Stored entries:
-- Start --
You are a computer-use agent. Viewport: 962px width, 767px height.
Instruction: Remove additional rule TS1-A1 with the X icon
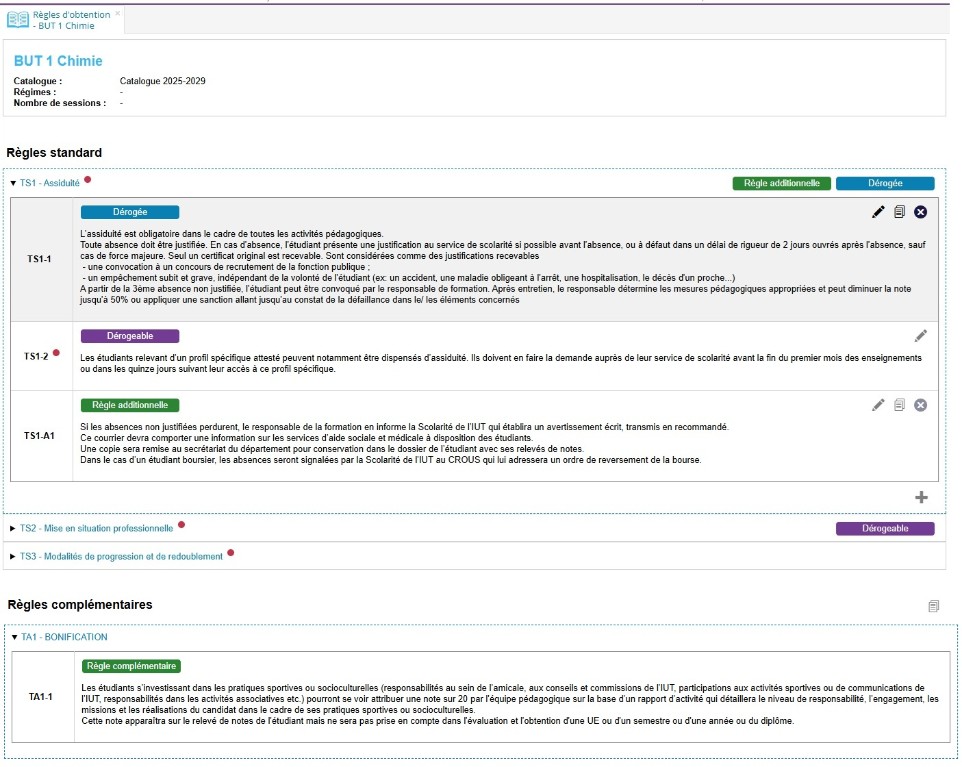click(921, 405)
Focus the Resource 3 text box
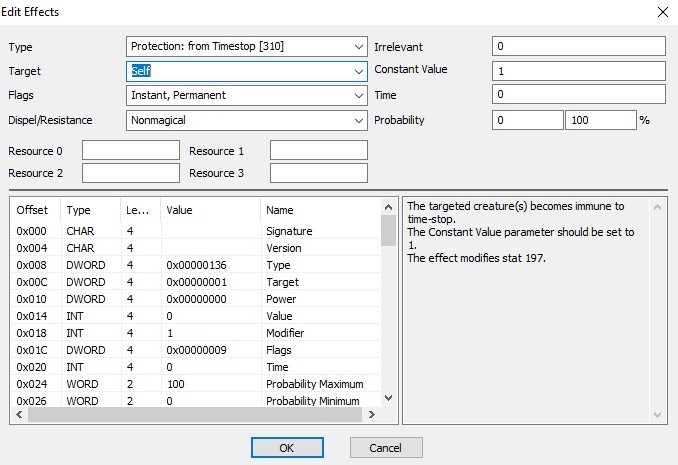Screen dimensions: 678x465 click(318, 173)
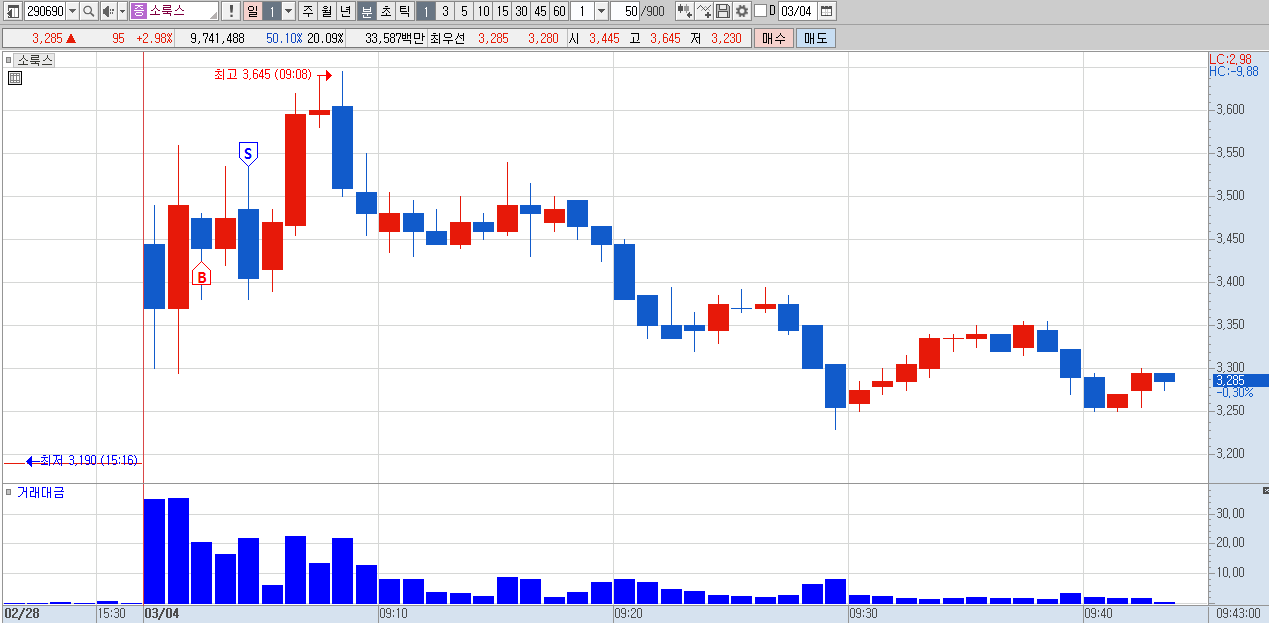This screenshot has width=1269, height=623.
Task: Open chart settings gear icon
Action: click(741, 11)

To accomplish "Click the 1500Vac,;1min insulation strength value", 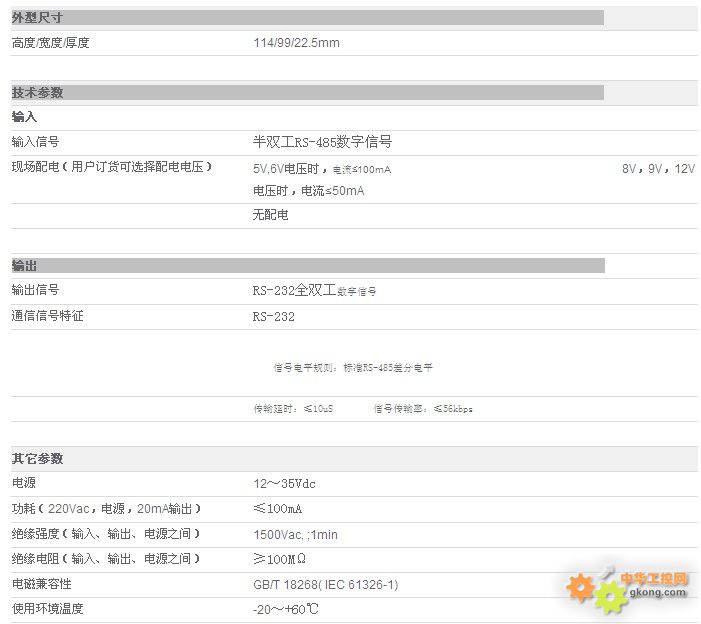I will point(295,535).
-- End --
* What you need to do: Which lines above contain the word "icon"? Extract each of them in full.

* Complete response:
Instruction: Remove additional rule TS1-A1 with the X icon
Task: Open chart settings gear icon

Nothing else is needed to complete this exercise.